Problem requirements » Among the entries below, find the lines that hold the word "Chronograph" and report them.

Given records »

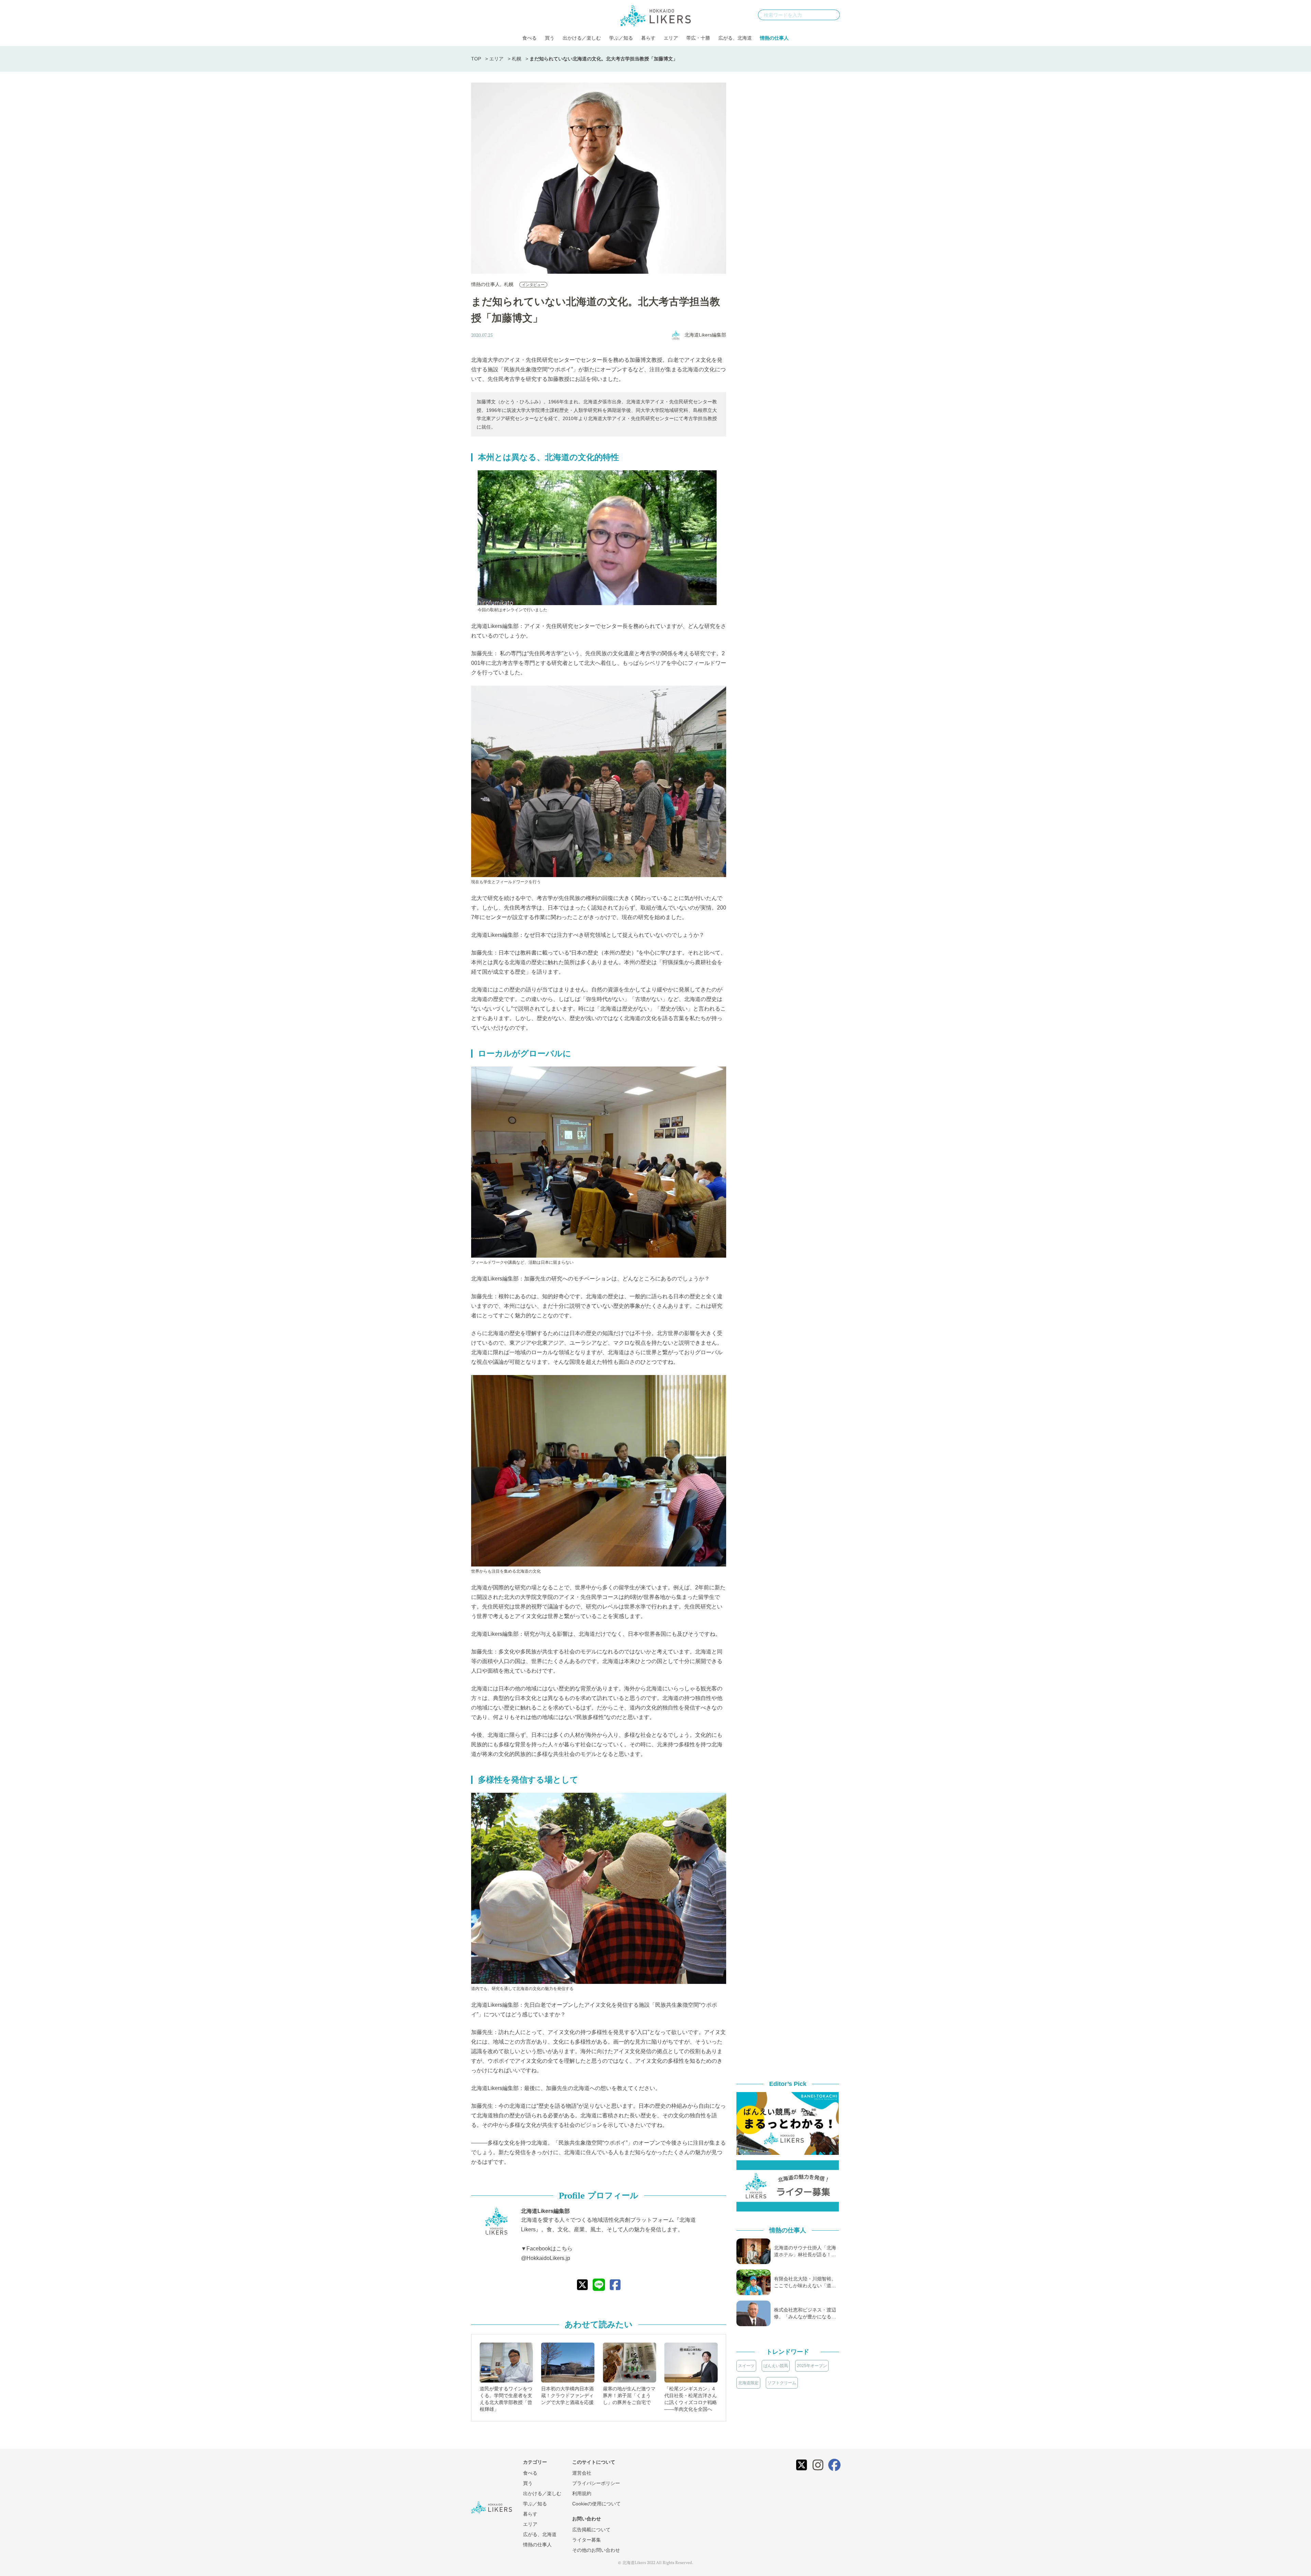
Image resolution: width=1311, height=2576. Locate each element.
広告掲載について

--

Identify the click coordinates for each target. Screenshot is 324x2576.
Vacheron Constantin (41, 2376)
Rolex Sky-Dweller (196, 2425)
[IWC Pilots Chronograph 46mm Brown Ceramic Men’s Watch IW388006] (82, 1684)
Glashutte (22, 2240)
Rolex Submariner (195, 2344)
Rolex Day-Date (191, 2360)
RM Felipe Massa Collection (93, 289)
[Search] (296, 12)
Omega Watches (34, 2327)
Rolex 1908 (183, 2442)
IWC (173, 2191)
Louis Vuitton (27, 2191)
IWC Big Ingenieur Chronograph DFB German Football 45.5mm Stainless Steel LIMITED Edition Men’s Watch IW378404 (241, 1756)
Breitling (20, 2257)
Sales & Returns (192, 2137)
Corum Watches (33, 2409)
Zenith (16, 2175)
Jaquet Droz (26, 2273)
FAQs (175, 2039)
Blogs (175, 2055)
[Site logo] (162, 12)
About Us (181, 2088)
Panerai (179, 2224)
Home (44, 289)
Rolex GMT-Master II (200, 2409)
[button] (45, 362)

Task result »
[IWC Pilots Chronograph 46mm Brown Ceramic Men’s Watch IW388006] (82, 1684)
IWC Big Ingenieur Chronograph DFB German Football 45.5mm Stainless Steel LIMITED Edition Men’s Watch IW378404 (241, 1756)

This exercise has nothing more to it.